Questa è la mia esperienza ed è uno spaccato di un’Associazione che da ben oltre 100 anni si occupa di soggetti fragili. Ognuno di noi fa la sua parte, piccola o grande non è rilevante, ma la fa, non solo a Lourdes, ma spesso anche sui territori di appartenenza, con molteplici attività che solo la pandemia ha violentemente fermato, mostrandoci forse deboli alle circostanze.

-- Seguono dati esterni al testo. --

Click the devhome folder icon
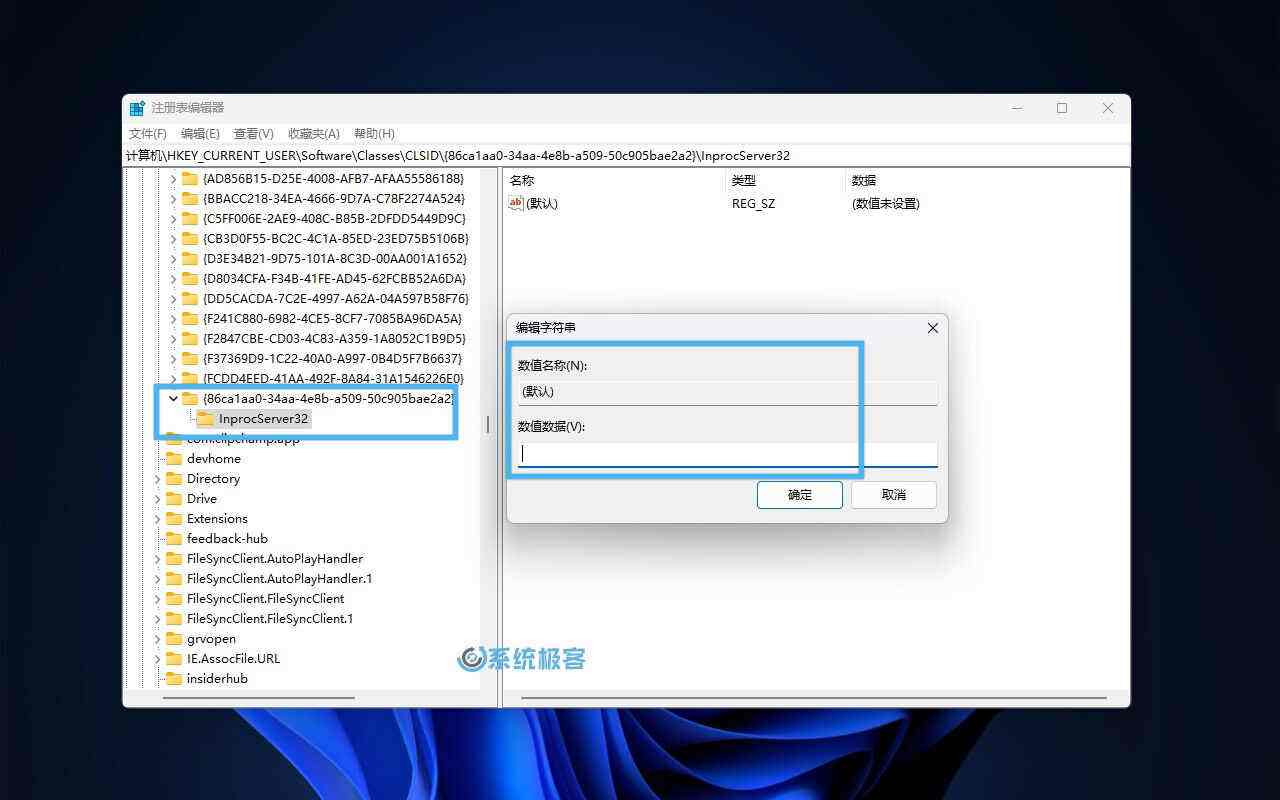1280x800 pixels. pyautogui.click(x=175, y=458)
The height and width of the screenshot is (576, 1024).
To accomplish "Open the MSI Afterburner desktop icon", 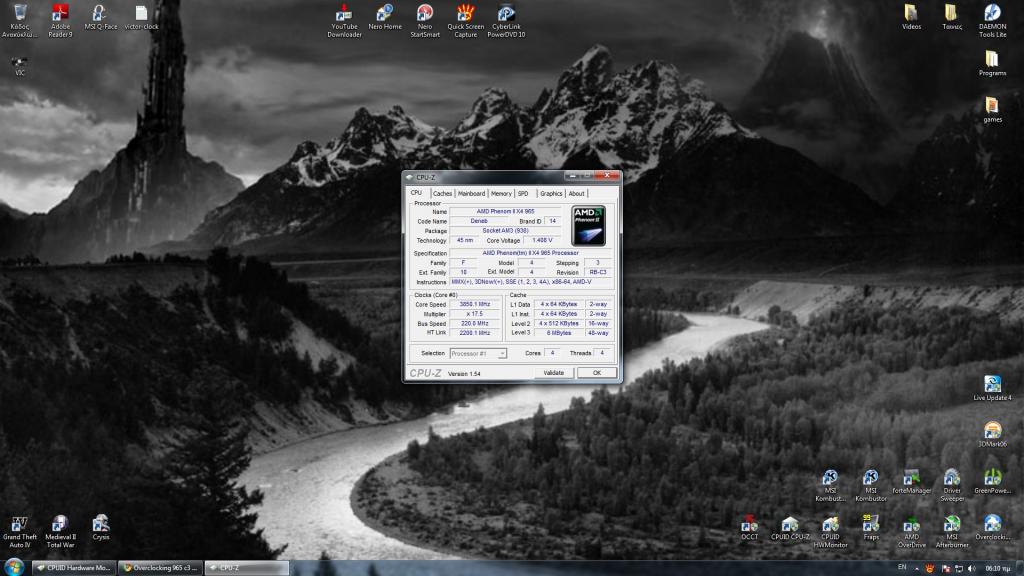I will pyautogui.click(x=951, y=524).
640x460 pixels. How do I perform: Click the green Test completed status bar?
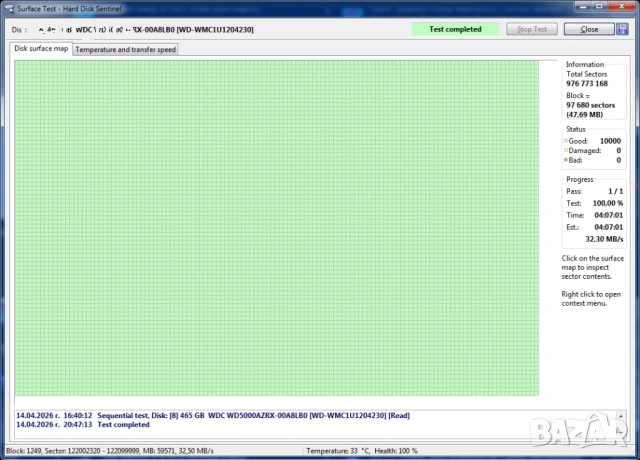coord(455,29)
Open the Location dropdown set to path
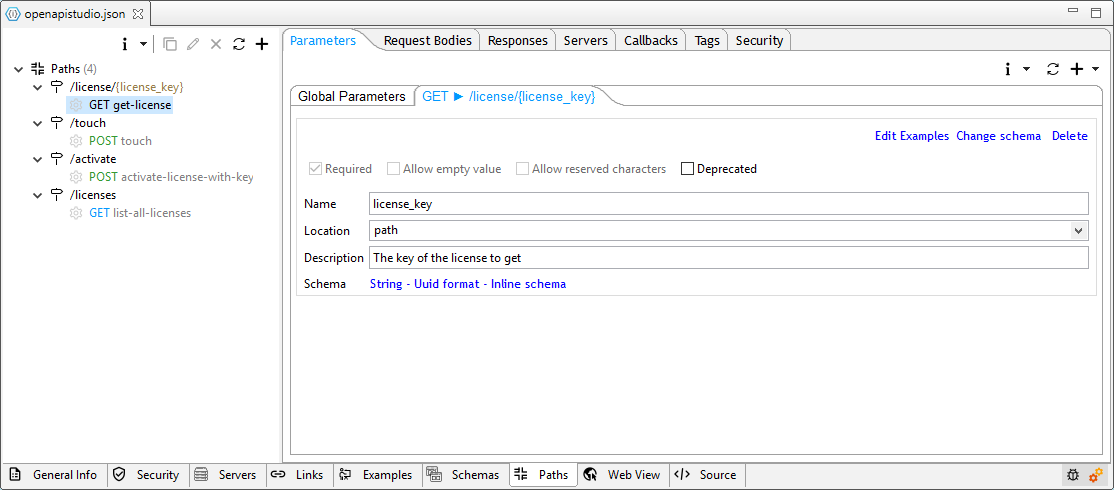 point(1078,231)
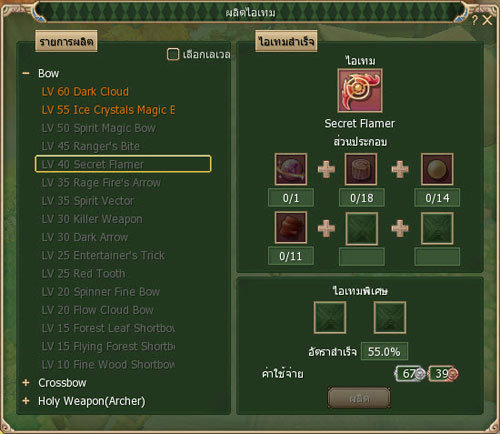Viewport: 500px width, 434px height.
Task: Open help with the question mark icon
Action: click(x=475, y=20)
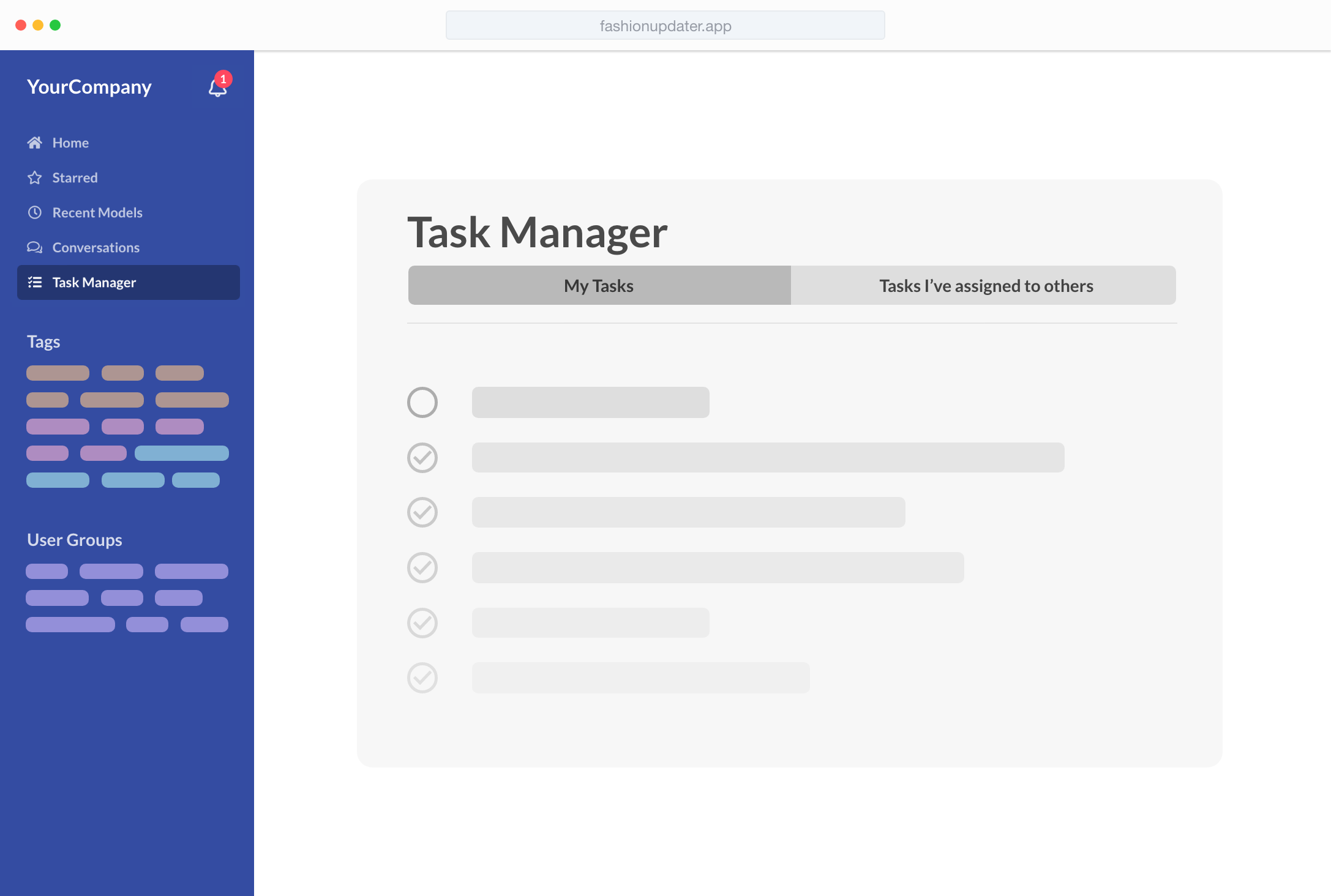The width and height of the screenshot is (1331, 896).
Task: Click the Task Manager list icon
Action: click(35, 282)
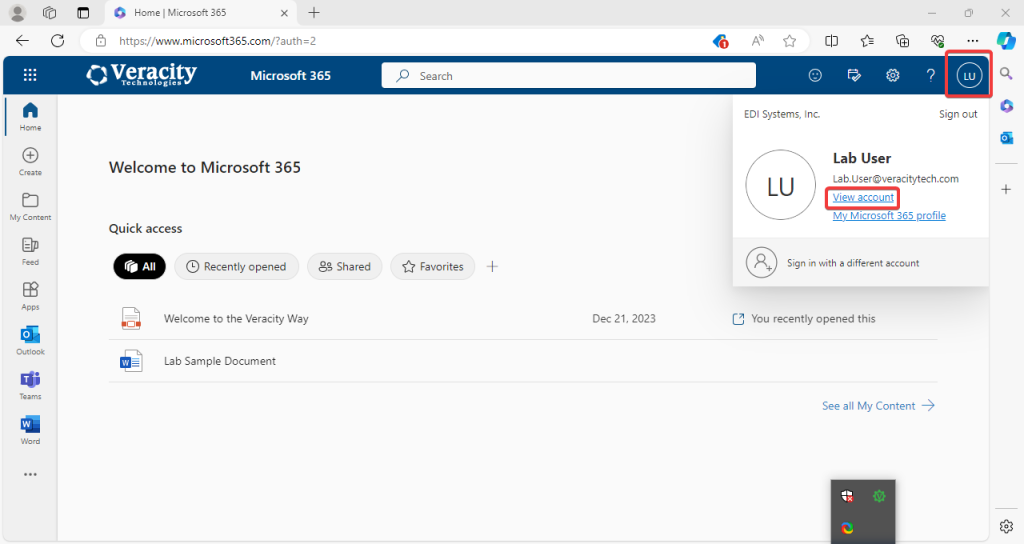Image resolution: width=1024 pixels, height=544 pixels.
Task: Click Sign out in account panel
Action: 957,114
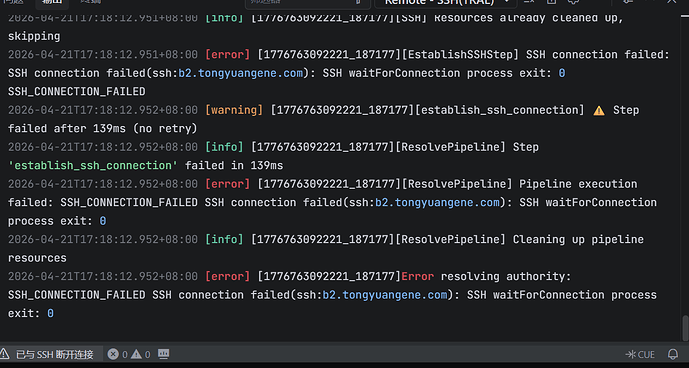Clear the output log
This screenshot has height=368, width=689.
[x=529, y=2]
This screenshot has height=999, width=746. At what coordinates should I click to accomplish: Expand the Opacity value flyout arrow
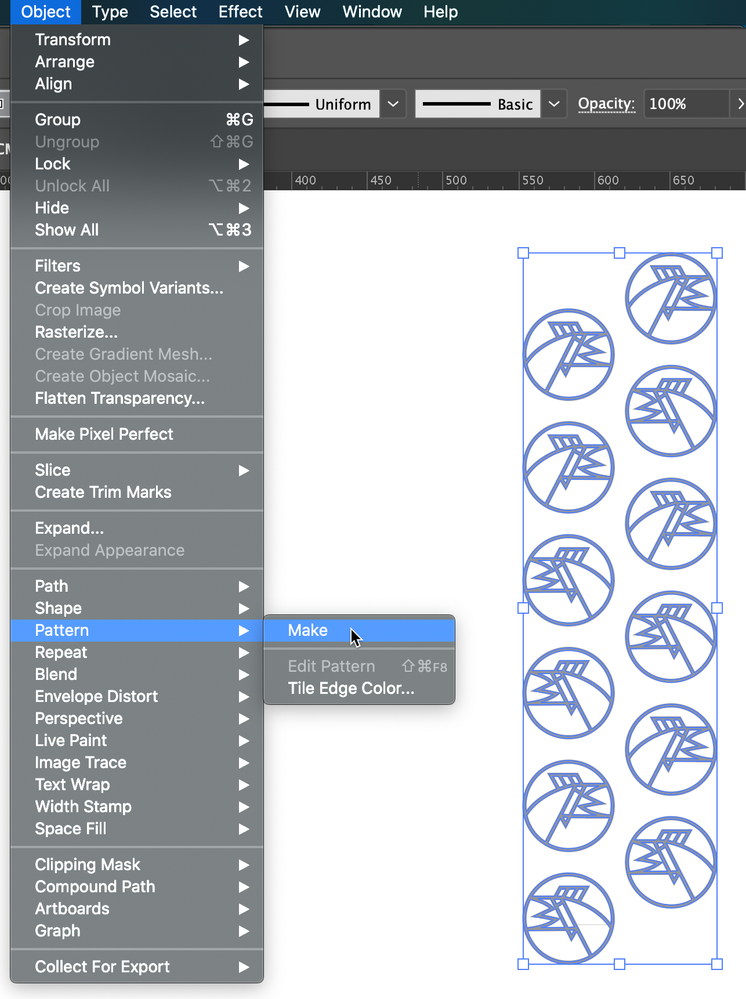(x=739, y=104)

Io sono tra questi, e a modo mio, nel mio piccolo, cerco di dare un ulteriore senso alla mia vita, preferendo insistere ed essere noioso nello scrivere e mostrare agli altri, la possibilità di intraprendere strade che spesso poi diventano sentieri di rovi, ma altre che diventano larghe autostrade per la felicità. Tutti gli uomini di questa terra hanno una missione da svolgere, parecchi deboli possono inciampare e trascinarsi nel fango durante le tempeste che si susseguono, ma vi sono sempre altri che sono pronti a continuare e portare sempre in alto quello che è il vessillo del fine e del valore. Appunto per questo, il “Non abbandonarci alla tentazione” del Padre Nostro, dovrebbe riscoprire il senso in ognuno di noi. Dovremmo guardare sempre il lato bello delle cose, andando avanti pensando soprattutto a chi ha ancora bisogno di noi, e a cui dobbiamo dire di fidarsi nonostante tutto, e convincendo loro che in una cesta, non deve scoraggiare una macchia sicuramente resistente o magari indelebile, ma il bianco pulito del resto dei vestiti. Per tutti noi, quei vestiti sono le divise dei barellieri, delle dame, delle sorelline di assistenza e di tutti coloro che credono in quello che fanno, in virtù di una volontà propria e convinta e in costante contatto con la preghiera.